EXERCISES:
A. In the mailing list thread on OP-TEE support in Xen, where does Julien Grall say to look to find out who the relevant people are?
B. In the mailing list thread on OP-TEE support in Xen, rewrite the paragraph starting "My name is Volodymyr Babchuk" as one shorter sentence.
C. Pick up the mailing list thread on OP-TEE support in Xen after its last sentence and keep writing.
Start of EXTRACTED TEXT
[Date Prev][Date Next][Thread Prev][Thread Next][Date Index][Thread Index]

Re: [Xen-devel] [RFD] OP-TEE (and probably other TEEs) support



On 28 November 2016 at 22:10, Julien Grall <julien.grall@xxxxxxx> wrote:
>
>
> On 28/11/16 18:09, Volodymyr Babchuk wrote:
>>
>> Hello,
>
>
> Hello Volodymyr,
>
>> On 28 November 2016 at 18:14, Julien Grall <julien.grall@xxxxxxx> wrote:
>>>
>>> On 24/11/16 21:10, Volodymyr Babchuk wrote:
>>>>
>>>> My name is Volodymyr Babchuk, I'm working on EPAM Systems with bunch
>>>> of other guys like Artem Mygaiev or Andrii Anisov. My responsibility
>>>> there is security in embedded systems.
>>>>
>>>> I would like to discuss approaches to OP-TEE support in XEN.
>>>
>>>
>>>
>>> Thank you for sharing this, I am CC-ing some people who showed interest
>>> on
>>> accessing trusted firmware from the guest.
>>>
>>> In the future, please try to CC relevant people (in this case ARM
>>> maintainers) to avoid any delay on the answer.
>>
>> Thanks. I never worked with XEN community earlier, so I don't know who is
>> who :)
>
>
> You can give a look to the MAINTAINERS file at the root xen.git.
>
> [...]
>
>>>> You can find patches at [1] if you are interested.
>>>> During working on this PoC I have identified main questions that
>>>> should be answered:
>>>>
>>>> On XEN side:
>>>> 1. SMC handling in XEN. There are many different SMCs and only portion
>>>> of them belong to TEE. We need some SMC dispatcher that will route
>>>> calls to different subsystems. Like PSCI calls to PSCI subsystem, TEE
>>>> calls to TEE subsystem.
End of EXTRACTED TEXT
Start of GIVEN INFORMATION
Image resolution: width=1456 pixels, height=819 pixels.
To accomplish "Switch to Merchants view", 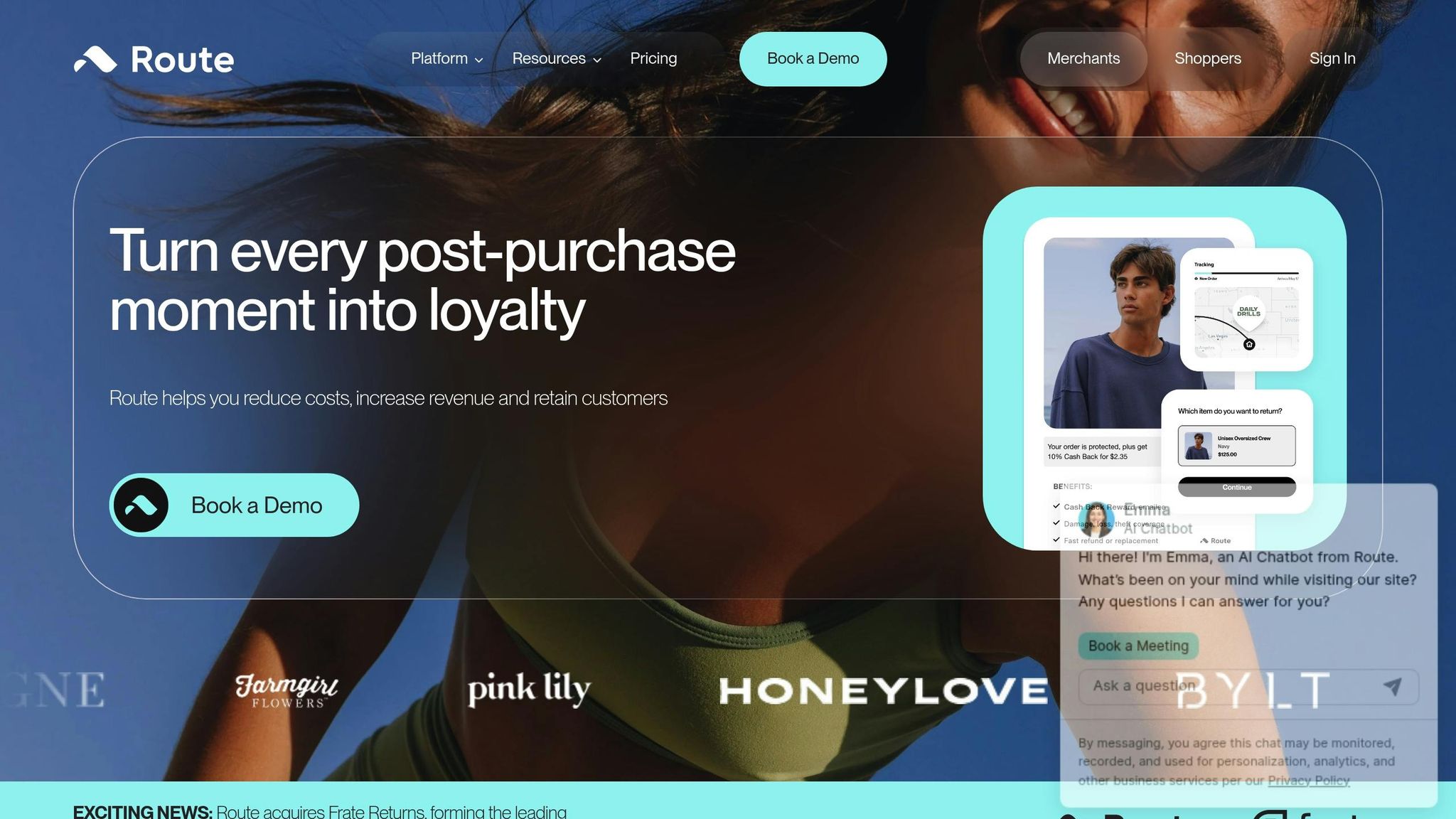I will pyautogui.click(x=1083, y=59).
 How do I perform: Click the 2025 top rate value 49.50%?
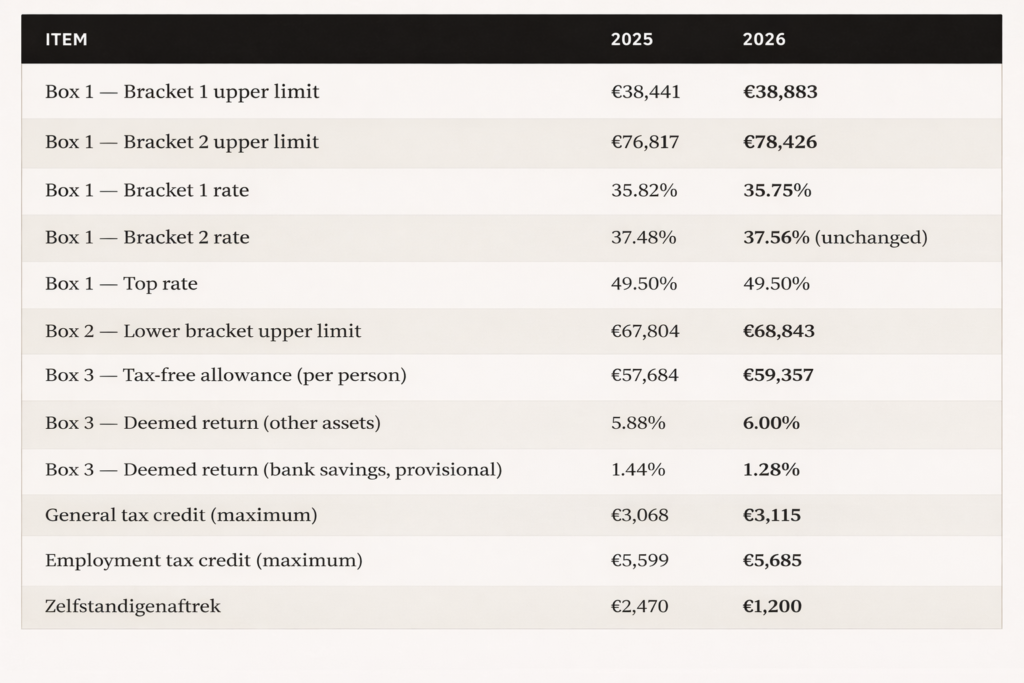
End of GIVEN INFORMATION
ANSWERS:
A. The MAINTAINERS file at the root of xen.git.

B. Volodymyr Babchuk works at EPAM Systems with Artem Mygaiev and Andrii Anisov, among others, and is responsible for security in embedded systems.

C.
>>>
>>>
>>>
>>> So from my understanding of this paragraph, all SMC TEE calls should have
>>> a
>>> guest ID in the command. We don't expect command affecting all TEE.
>>> Correct?
>>
>> Yes. Idea is to trap SMC, alter it, add guest ID (into r7, as SMCCC
>> says) and then
>> do real SMC to pass it to TEE.
>>
>> But I'm not get this: "We don't expect command affecting all TEE".
>> What did you mean?
>
>
> I mean, is there any command that will affect the trusted OS (e.g reset it,
> or else) in whole and not only the session for a given guest?
Yes, there are such commands. For example there are command that
enables/disables caching for shared memory.
We should disable this caching, by the way.
SMC handler should manage commands like this.

>
>>
>>>
>>>>
>>>> 2. Support for different TEEs. There are OP-TEE, Google Trusty, TI
>>>> M-Shield... They all work thru SMC, but have different protocols.
>>>> Currently, we are aimed only to OP-TEE. But we need some generic API
>>>> in XEN, so support for new TEE can be easily added.
>>>
>>>
>>> For instance you
>>
>> Hm?
>>>
>>> Is there any  generic way to detect which TEE is been in used and the
>>> version?
>>
>> Yes, according to SMCCC, there call number 0xBF00FF01 that should
>> return Trusted OS UID.
>> OP-TEE supports this call. I hope, other TEEs also support it. In this
>> way we can which TrustedOS is running on host.
>
>
> Looking at the SMCC, this SMC call seems to be mandatory.
>>
>>>>
>>>> 3. TEE services. Hypervisor should inform TEE when new guest is
>>>> created or destroyed, it should tag SMCs to TEE with GuestID, so TEE
>>>> can isolate guest data on its side.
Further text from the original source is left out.